Exercise brief:
An exact reproduction of the lines from the one with "Given: Select the Not Cat C/D text" to the end of the data below is required. No other lines may be included.
BEGIN Data for processing
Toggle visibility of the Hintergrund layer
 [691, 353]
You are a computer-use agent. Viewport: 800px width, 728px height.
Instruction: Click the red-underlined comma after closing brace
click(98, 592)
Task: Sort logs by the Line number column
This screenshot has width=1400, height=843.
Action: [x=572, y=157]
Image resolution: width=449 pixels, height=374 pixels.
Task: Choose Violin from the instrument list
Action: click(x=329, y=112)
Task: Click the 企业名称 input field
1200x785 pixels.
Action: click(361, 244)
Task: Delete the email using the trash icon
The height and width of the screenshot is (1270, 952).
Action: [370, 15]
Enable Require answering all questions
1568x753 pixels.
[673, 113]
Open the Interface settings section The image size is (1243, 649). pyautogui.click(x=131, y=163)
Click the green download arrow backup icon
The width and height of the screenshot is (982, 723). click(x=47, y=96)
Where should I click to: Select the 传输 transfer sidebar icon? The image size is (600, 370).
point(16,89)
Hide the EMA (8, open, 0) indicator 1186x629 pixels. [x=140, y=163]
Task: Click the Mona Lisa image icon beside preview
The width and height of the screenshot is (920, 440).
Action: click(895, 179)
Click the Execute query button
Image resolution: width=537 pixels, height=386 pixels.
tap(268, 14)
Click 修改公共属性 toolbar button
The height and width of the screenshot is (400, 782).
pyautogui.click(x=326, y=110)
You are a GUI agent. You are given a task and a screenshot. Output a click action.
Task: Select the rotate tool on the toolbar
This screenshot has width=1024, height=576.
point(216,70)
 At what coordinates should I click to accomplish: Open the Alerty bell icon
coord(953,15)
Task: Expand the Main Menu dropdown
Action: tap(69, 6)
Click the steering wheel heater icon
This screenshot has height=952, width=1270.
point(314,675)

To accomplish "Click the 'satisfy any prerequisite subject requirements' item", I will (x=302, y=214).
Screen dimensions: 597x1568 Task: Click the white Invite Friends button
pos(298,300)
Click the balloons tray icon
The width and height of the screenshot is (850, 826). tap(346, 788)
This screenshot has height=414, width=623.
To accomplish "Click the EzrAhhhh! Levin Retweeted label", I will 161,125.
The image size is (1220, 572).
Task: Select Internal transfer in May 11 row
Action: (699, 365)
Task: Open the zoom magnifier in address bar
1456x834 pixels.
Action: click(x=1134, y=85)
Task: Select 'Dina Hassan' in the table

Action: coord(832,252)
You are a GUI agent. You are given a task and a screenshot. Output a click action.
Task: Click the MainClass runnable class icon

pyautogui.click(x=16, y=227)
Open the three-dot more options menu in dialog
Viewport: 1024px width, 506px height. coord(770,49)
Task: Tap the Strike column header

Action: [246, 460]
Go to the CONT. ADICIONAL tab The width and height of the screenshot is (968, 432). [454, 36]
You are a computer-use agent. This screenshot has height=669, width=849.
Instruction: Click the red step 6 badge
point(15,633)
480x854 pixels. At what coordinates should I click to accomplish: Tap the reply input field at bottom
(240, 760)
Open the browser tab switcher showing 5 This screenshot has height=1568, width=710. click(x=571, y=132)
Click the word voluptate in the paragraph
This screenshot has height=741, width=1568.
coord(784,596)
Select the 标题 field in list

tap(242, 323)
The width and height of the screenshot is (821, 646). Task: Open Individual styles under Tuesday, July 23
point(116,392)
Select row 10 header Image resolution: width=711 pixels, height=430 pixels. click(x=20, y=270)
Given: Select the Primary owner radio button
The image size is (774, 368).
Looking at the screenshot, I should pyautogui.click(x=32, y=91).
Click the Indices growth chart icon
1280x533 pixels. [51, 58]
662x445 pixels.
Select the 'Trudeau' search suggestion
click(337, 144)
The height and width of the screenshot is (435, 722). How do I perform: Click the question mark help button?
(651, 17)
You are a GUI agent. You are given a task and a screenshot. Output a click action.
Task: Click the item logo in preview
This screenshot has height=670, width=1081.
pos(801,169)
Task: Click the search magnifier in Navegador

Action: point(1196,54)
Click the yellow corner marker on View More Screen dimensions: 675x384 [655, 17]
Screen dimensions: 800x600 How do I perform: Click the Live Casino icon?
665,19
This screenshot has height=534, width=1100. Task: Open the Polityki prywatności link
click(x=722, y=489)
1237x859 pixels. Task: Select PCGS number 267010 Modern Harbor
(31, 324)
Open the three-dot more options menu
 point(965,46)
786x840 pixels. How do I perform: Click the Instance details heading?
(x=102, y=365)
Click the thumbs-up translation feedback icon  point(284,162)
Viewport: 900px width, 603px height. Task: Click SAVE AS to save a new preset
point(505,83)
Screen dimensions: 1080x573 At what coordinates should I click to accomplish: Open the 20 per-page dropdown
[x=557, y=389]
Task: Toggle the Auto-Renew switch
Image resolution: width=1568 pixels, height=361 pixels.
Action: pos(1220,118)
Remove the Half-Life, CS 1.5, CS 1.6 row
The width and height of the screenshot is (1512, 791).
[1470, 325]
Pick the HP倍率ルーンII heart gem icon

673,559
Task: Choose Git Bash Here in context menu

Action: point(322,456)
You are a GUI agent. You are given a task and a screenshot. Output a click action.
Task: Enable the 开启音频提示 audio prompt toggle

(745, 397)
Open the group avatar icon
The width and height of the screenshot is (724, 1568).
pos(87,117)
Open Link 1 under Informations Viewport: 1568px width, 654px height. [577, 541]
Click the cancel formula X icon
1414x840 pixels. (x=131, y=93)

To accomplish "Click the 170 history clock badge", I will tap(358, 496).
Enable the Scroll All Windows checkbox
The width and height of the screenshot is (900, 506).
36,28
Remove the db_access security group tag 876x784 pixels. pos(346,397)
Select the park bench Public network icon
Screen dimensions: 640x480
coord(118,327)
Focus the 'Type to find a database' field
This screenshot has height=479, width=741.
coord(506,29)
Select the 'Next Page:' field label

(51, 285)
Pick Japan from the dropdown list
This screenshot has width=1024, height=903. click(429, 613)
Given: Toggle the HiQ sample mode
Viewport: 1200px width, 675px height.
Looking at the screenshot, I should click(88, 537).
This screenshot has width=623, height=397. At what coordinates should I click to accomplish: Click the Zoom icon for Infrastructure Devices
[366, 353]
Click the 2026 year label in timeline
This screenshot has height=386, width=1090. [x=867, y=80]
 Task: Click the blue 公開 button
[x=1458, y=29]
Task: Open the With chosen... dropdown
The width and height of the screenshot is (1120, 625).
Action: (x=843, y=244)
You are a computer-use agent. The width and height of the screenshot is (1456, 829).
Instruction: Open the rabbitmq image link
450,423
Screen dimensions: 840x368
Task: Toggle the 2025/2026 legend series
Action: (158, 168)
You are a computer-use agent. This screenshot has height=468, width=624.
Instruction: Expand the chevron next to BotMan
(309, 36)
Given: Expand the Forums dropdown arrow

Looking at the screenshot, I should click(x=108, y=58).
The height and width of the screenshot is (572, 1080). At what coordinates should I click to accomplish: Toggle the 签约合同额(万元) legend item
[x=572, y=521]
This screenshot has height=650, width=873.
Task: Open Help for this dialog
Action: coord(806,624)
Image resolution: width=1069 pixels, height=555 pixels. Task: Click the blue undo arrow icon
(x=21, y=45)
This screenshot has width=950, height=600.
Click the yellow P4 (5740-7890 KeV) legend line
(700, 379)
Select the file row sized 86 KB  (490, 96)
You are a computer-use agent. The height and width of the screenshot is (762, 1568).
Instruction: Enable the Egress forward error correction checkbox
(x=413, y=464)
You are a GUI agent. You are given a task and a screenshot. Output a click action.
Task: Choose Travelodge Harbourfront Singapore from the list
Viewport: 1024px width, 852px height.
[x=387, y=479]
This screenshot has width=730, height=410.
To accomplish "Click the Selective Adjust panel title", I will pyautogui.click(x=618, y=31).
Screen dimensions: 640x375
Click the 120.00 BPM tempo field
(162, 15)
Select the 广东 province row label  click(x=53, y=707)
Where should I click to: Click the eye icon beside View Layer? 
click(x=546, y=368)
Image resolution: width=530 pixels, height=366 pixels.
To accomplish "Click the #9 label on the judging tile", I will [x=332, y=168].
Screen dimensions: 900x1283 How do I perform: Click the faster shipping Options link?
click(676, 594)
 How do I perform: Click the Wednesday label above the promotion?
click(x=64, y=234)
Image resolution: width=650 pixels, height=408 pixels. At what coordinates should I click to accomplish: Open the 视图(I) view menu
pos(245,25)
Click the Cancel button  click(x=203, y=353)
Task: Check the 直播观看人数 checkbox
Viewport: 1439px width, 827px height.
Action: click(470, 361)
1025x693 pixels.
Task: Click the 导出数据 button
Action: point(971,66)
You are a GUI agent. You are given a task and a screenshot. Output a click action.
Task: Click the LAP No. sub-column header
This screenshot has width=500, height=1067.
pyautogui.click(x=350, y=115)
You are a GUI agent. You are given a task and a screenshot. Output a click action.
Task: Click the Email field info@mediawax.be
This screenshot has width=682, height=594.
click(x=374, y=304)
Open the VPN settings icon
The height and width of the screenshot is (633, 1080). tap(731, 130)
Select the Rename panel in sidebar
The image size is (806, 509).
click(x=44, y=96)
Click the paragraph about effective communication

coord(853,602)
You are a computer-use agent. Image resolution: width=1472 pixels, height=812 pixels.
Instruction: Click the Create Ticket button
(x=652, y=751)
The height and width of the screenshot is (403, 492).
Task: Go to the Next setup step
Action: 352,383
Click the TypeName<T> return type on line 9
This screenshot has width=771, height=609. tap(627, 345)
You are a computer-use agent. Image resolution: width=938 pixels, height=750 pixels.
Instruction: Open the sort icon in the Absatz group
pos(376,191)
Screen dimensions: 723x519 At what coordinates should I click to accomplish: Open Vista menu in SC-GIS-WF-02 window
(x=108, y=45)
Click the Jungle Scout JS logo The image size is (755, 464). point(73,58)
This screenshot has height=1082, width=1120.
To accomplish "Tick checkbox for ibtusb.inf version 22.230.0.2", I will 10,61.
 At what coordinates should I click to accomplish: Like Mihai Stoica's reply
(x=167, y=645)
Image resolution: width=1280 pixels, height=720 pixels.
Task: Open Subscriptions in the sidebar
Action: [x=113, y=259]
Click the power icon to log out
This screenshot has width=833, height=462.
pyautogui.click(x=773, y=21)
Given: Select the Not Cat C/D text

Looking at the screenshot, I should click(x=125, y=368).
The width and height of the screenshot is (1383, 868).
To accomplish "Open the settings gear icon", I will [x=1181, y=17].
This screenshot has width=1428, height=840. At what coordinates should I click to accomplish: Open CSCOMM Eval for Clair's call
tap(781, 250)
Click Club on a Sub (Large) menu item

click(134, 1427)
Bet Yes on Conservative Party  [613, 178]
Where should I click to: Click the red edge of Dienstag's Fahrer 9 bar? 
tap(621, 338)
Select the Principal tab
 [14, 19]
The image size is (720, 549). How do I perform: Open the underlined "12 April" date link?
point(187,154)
END Data for processing
Written reply:
Given: Select the Not Cat C/D text

Looking at the screenshot, I should click(x=125, y=368).
The width and height of the screenshot is (1383, 868).
To accomplish "Open the settings gear icon", I will [x=1181, y=17].
This screenshot has width=1428, height=840. At what coordinates should I click to accomplish: Open CSCOMM Eval for Clair's call
tap(781, 250)
Click Club on a Sub (Large) menu item

click(134, 1427)
Bet Yes on Conservative Party  [613, 178]
Where should I click to: Click the red edge of Dienstag's Fahrer 9 bar? 
tap(621, 338)
Select the Principal tab
 [14, 19]
The image size is (720, 549). How do I perform: Open the underlined "12 April" date link?
point(187,154)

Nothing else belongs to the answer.